Branco no branco, a arte do murmúrio

Silas Martí
'Sem Título (288)', relevo em madeira de 1970 do artista Sérgio Camargo, em mostra na Dominique Lévy
‘Sem Título (288)’, relevo em madeira de 1970 do artista Sérgio Camargo, em mostra na Dominique Lévy

Um silêncio todo branco vem tomando conta de exposições mundo afora. Essa onda asséptica, com fortes raízes no minimalismo norte-americano, também vingou no Brasil, em especial na obra de artistas como Sérgio Camargo e Mira Schendel, dos anos 1950 em diante, e em trabalhos de artistas ainda vivos, como Ascânio MMM e Fernanda Gomes.

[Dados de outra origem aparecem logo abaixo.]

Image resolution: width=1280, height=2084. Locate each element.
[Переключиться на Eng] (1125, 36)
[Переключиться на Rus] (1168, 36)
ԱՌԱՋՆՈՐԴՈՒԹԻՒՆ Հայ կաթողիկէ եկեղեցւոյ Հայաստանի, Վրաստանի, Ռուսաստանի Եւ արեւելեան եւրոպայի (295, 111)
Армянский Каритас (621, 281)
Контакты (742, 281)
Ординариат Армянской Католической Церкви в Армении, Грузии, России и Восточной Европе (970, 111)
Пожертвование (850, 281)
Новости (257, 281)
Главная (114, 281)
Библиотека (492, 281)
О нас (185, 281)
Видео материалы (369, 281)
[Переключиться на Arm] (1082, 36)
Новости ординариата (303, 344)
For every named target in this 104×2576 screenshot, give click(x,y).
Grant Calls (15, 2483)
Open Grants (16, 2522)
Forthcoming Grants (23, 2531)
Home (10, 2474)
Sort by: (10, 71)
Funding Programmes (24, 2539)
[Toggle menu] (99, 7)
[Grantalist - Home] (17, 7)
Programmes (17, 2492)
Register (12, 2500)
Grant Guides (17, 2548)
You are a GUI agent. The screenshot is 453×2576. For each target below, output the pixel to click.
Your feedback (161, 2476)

Nesta semana, uma mostra na galeria Dominique Lévy, em Londres, justapõe obras de autores seminais de relevos todo brancos, como o britânico Ben Nicholson, com estrelas da América Latina que se renderam à estética do silêncio, como os brasileiros Camargo e Schendel, e os argentinos Lucio Fontana e Luis Tomasello.

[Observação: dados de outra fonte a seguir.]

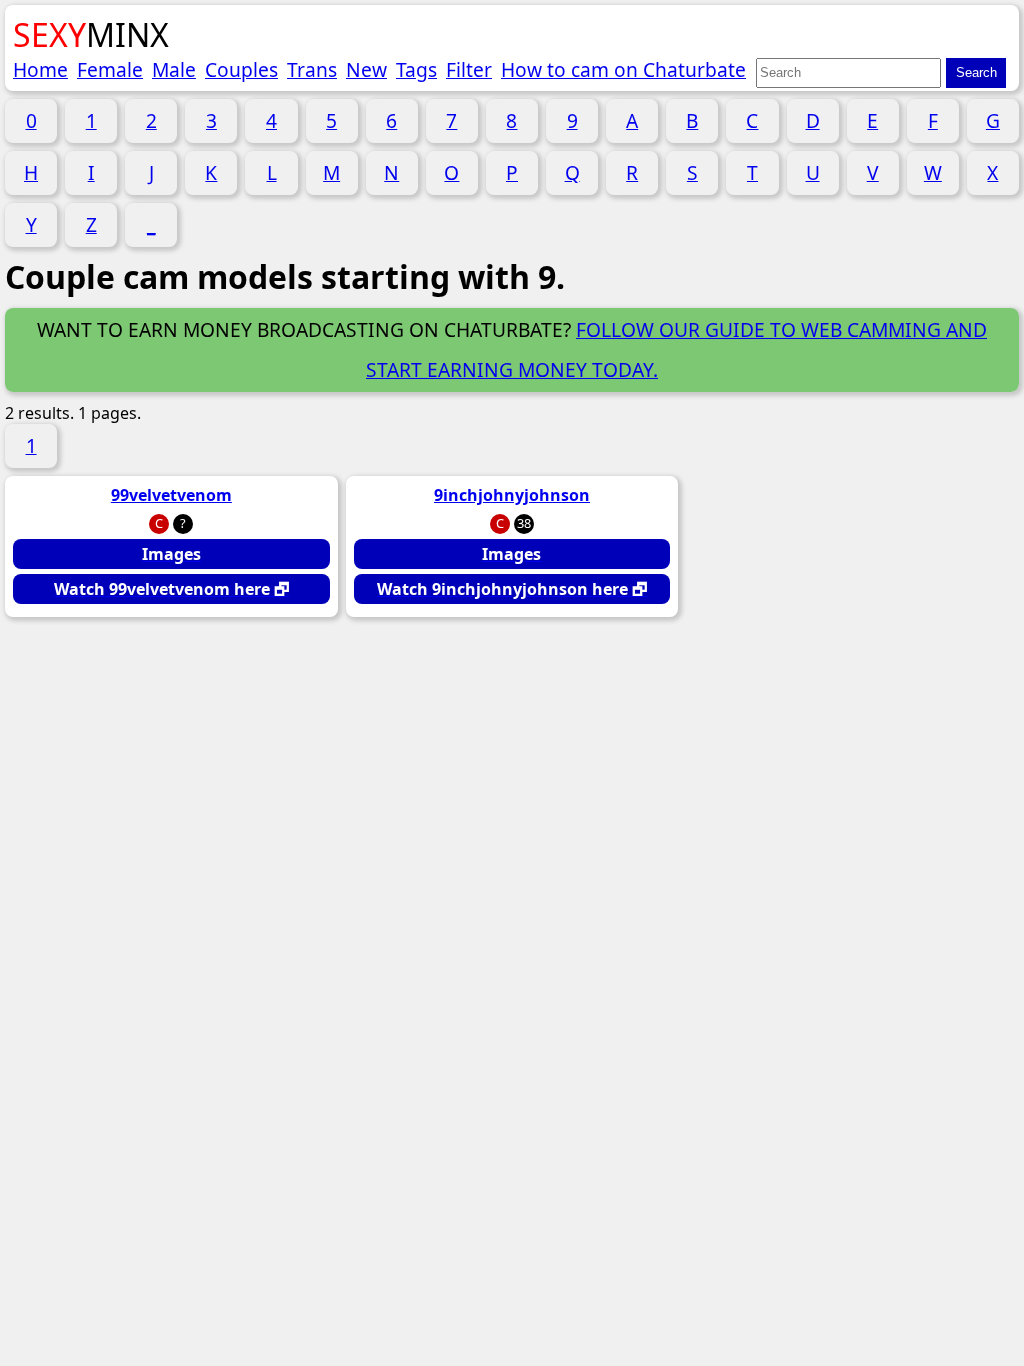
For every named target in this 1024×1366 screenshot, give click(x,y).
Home (40, 69)
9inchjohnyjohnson (512, 495)
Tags (416, 69)
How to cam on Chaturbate (623, 69)
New (366, 69)
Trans (312, 69)
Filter (469, 69)
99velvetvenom (171, 495)
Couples (241, 69)
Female (110, 69)
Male (174, 69)
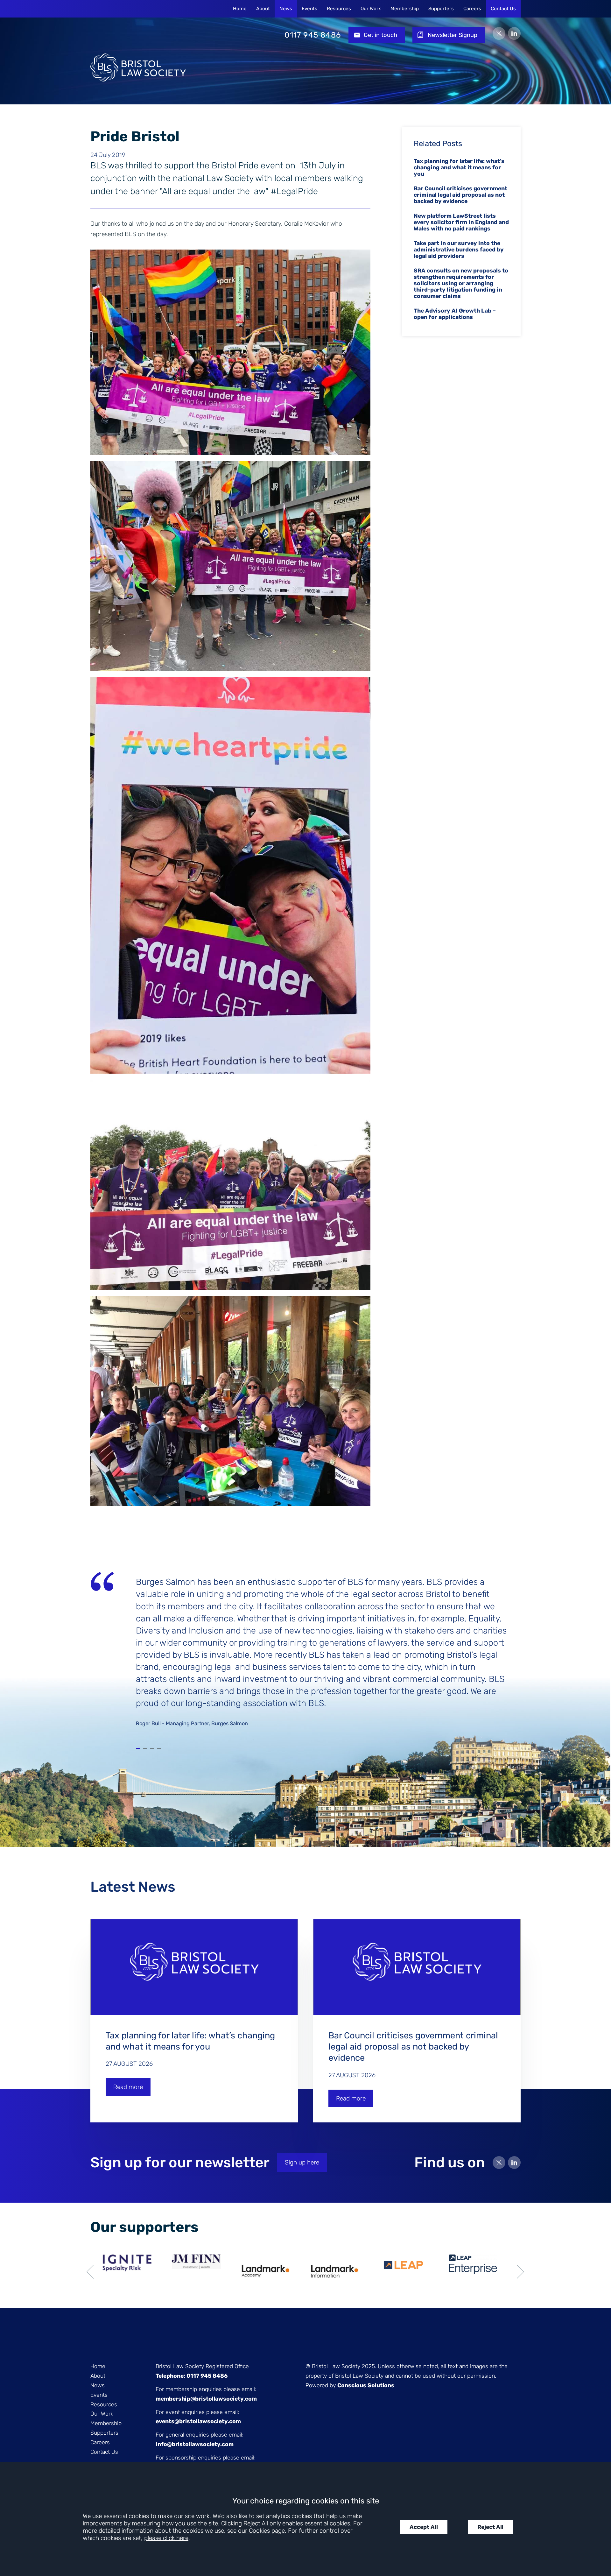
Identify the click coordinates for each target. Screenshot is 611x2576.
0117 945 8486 (312, 35)
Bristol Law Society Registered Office (202, 2366)
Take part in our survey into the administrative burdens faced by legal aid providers (459, 249)
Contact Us (503, 8)
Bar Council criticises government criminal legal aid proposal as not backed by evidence (460, 194)
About (263, 8)
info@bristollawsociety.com (195, 2444)
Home (240, 8)
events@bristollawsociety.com (198, 2421)
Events (309, 8)
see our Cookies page (256, 2530)
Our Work (371, 8)
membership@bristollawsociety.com (206, 2399)
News (285, 8)
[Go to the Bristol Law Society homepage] (138, 35)
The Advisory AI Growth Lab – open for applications (455, 313)
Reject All (490, 2527)
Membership (404, 8)
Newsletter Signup (452, 35)
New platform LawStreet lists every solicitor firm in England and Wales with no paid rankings (461, 222)
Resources (339, 8)
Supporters (441, 8)
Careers (472, 8)
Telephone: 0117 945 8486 (192, 2376)
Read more (128, 2087)
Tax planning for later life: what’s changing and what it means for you (459, 167)
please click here (166, 2538)
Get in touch (380, 35)
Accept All (424, 2527)
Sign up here (302, 2162)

Também em alta, nomes do movimento alemão Zero, como o italiano Piero Manzoni e o alemão Günther Uecker, que tiveram obras em mostra na Pinacoteca do Estado de São Paulo e no Guggenheim, em Nova York, no ano passado, também estão na mostra londrina.

Leia a seguir uma entrevista com o curador da exposição “Sotto Voce”, Lock Kresler, da Dominique Lévy.

Como surgiu a ideia de montar uma exposição só com relevos brancos?

Essa mostra começou mesmo por causa da obra do Sérgio Camargo. De certa maneira, o que ele fez resume o que torna essa exposição tão especial. Tem a ver com conexões que se estabeleceram mundo afora, como ele, que nasceu no Brasil, estudou na Argentina com Lucio Fontana, depois trabalhou em Paris e conheceu Constantin Brancusi e chegou a expor na galeria Signals, em Londres, em diálogo com artistas com a mesma estética. Isso nos ajudou a entender as ligações entre a Europa, a América do Sul e a América do Norte. Foi um ponto de partida interessante.

Quando é possível dizer que começaram os relevos brancos na arte contemporânea?

Entendemos que isso começou mesmo nos anos 1930, com artistas como Ben Nicholson, que era britânico, e Jean Arp. Um teve certa influência sobre o outro. É claro que havia precedentes, como Kasimir Malevitch, mas essa forma de construção e o uso de materiais nesse sentido se tornou mais claro só mais adiante. Quando o Sérgio Camargo e a Mira Schendel vieram para a Europa e conheceram a obra desses artistas, acabaram criando um vocabulário e uma voz próprias a partir desse contato.

Acredita que o interesse por isso tem a ver com a relevância que artistas do grupo Zero vêm ganhando?

De fato, é interessante que só nos últimos anos o movimento Zero vem ganhando apreciadores fora do contexto local europeu. Artistas como Piero Manzoni, Enrico Castellani e Günther Uecker estão se tornando nomes mais internacionais. Temos vendido muitos trabalhos de Uecker e Castellani para colecionadores no Brasil, na Ásia e nos Estados Unidos.

Qual o poder de atração dessas peças, na sua opinião?

São todos trabalhos abstratos. Embora criados em épocas e contextos geográficos específicos, eles acabam sendo belos objetos dotados de uma expressão própria, o que faz com que mesmo um italiano ou um chinês possa apreciar essas obras. Sempre haverá algo atraente nessas obras para todos olhares.